Why the city thinks it's a good idea to have the streets be named with the same letters both north and south of Capitol St. is also beyond me. Do you know how disorienting it is to be trying to find your way out of the Cherry Bowl (I mean the Tidal Basin) and back to L'Enfant Plaza which you know is at the corner of D St. and 7th, and to see that you're at C street, and go north where you know (because you used to work at P street and were quite comfortable with going north to get there from L Street) you should find D street, but instead find B street, and be utterly bewildered and turn around and head south again, but then follow D street until it dead ends without finding L'Enfant Plaza, and turn back north and decide to take the Smithsonian Metro, but then see a tantalizing sign pointing you toward L'Enfant Plaza, and follow it, not realizing that -- Oh, I guess that's beside the point too.

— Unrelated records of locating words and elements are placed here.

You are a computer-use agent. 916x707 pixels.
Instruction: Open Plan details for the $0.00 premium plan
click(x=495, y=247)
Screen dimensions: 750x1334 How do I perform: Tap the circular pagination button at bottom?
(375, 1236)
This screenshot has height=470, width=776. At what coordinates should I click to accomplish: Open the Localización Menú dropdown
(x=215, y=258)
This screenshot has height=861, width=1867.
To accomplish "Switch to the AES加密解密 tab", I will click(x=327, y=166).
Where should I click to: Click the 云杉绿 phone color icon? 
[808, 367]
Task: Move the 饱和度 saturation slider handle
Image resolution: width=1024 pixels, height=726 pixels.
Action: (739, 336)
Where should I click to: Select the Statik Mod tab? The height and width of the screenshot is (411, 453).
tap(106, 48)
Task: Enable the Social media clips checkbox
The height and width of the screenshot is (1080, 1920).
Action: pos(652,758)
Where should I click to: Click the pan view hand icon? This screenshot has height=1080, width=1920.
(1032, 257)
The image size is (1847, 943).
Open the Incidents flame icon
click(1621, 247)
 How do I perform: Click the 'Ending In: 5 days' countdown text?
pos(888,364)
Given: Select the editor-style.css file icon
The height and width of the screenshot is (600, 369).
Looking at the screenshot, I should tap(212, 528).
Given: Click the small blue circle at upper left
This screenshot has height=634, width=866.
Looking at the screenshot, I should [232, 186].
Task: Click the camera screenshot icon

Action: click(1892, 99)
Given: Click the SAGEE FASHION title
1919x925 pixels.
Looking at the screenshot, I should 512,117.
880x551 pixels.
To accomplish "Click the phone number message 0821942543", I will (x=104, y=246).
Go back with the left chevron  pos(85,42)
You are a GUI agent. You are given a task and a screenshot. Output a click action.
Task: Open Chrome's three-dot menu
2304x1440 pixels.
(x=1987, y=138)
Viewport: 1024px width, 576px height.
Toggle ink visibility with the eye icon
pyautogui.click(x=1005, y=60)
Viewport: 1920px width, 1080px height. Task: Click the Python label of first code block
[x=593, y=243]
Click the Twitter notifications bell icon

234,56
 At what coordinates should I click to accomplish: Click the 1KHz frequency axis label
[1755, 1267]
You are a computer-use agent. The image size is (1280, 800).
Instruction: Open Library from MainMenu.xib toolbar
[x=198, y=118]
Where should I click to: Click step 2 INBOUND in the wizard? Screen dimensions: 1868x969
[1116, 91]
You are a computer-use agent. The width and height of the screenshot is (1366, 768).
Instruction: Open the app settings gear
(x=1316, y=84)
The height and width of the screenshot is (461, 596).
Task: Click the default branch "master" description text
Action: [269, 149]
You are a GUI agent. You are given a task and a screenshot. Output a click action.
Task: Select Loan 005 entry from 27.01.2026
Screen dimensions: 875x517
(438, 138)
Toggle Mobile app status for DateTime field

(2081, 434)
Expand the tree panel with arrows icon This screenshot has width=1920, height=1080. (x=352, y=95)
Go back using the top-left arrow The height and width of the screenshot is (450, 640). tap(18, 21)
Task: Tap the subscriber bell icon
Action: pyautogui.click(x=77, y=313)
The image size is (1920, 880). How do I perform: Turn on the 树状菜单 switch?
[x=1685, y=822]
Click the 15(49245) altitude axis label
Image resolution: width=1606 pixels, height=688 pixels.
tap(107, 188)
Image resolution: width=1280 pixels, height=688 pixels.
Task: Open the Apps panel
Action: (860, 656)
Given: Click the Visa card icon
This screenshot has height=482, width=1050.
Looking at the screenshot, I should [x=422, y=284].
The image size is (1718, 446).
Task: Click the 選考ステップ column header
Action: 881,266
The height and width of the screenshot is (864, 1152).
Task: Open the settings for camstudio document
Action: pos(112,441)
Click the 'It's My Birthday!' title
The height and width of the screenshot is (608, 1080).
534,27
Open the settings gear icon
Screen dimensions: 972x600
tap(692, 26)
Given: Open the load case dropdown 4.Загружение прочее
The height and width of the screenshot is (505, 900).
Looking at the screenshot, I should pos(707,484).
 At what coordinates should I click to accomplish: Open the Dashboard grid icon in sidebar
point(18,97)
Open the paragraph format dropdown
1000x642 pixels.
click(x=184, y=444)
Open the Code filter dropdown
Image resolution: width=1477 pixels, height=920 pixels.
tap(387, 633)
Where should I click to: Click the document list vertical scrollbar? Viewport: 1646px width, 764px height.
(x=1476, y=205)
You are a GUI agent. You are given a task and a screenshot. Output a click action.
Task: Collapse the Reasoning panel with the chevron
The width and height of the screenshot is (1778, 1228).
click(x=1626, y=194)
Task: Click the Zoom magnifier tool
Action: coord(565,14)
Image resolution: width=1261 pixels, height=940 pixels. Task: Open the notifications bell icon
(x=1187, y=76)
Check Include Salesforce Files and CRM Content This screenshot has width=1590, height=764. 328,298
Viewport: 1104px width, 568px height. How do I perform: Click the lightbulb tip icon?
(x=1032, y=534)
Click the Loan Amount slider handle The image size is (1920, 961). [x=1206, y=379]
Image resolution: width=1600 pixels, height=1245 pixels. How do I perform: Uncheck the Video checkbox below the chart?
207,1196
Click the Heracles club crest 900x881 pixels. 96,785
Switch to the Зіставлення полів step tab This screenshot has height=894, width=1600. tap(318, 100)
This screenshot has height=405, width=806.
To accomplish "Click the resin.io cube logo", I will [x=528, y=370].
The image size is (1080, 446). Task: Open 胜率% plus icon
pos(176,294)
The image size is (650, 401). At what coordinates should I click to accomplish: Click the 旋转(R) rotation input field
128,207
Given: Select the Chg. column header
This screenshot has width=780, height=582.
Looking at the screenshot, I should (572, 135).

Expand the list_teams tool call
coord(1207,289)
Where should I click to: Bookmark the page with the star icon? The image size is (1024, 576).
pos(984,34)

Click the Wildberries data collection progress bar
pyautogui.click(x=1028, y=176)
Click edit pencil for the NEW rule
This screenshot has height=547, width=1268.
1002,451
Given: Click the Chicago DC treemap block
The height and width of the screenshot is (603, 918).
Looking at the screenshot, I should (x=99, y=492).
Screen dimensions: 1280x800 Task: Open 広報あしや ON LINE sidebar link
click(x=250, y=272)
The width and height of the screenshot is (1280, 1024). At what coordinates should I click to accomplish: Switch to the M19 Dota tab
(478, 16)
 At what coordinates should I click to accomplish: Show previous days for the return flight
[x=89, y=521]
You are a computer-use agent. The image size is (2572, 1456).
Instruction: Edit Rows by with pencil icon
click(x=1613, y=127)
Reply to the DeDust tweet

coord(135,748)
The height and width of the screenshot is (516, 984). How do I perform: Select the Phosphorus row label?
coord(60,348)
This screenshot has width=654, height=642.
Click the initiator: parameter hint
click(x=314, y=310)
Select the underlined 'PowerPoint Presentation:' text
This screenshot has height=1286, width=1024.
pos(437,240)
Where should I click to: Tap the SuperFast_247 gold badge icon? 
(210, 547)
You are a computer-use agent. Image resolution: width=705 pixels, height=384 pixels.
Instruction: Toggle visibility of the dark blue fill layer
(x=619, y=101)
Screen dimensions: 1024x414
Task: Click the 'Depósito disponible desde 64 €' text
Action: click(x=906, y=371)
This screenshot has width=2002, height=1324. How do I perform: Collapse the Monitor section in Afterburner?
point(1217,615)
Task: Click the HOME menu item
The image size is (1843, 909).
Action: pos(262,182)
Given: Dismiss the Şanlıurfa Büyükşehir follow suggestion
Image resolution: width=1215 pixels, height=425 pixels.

But for that matter, why do they name the streets with the same numbers both east and west of - get this - Capitol Street! How can one street be both a north-south divider and an east-west divider!? It is because the city planners in Washington liked to play elaborate practical jokes on future generations! But that's beside the point too, because the point is really that the streets are named alphabetically beyond W street, and that only happens in the north direction. I'm sure it would happen in the south direction, too, if there weren't a river and the state of Virginia in the way after you hit V Street.
A few weeks ago (yes, it has taken me that long to get my thoughts on this subject into coherent form), while trolling the blogs of friends' friends in a desperate bid to not be bored, I read that after W, the east-west streets begin to be named with 2-syllable words in alphabetical order. When the supply of 2-syllable words has run out, the names continue with 3-syllable words. Shocked, I checked it on my map of DC which is really too big to be used in DC, but is apparently a very effective at-home reference. Amazing: Adams St., Bryant St., Channing St., and on and on it goes. I'm so appalled that I didn't notice this, because I myself long ago came up with the notion that it would be a lot cooler if streets were not named merely by letter, but by words fitting a theme, such as: Apple Road, Banana Road, Cherry Road, and on. Washington DC follows a theme, but a decidedly unexciting one of "surnames."
At least, that's what I thought, until I put away the cumbersome paper map and resorted to Google Maps, which showed me that north of Whittier Street, you will find find Aspen Street, then Butternut Street, then Cedar St., then Dahlia St., then you get the picture. The theme is trees! They've done what I always wanted a city to do but never actually thought I would see! Of course, beyond that, the nice gridlike layout pretty much falls apart, and you get messes like Walnut street curving northeast and becoming Elm Ave., which branches off into Pine Ave., and then it's to blazes with the alphabet, let's just name some streets after random Civil War era generals and political figures!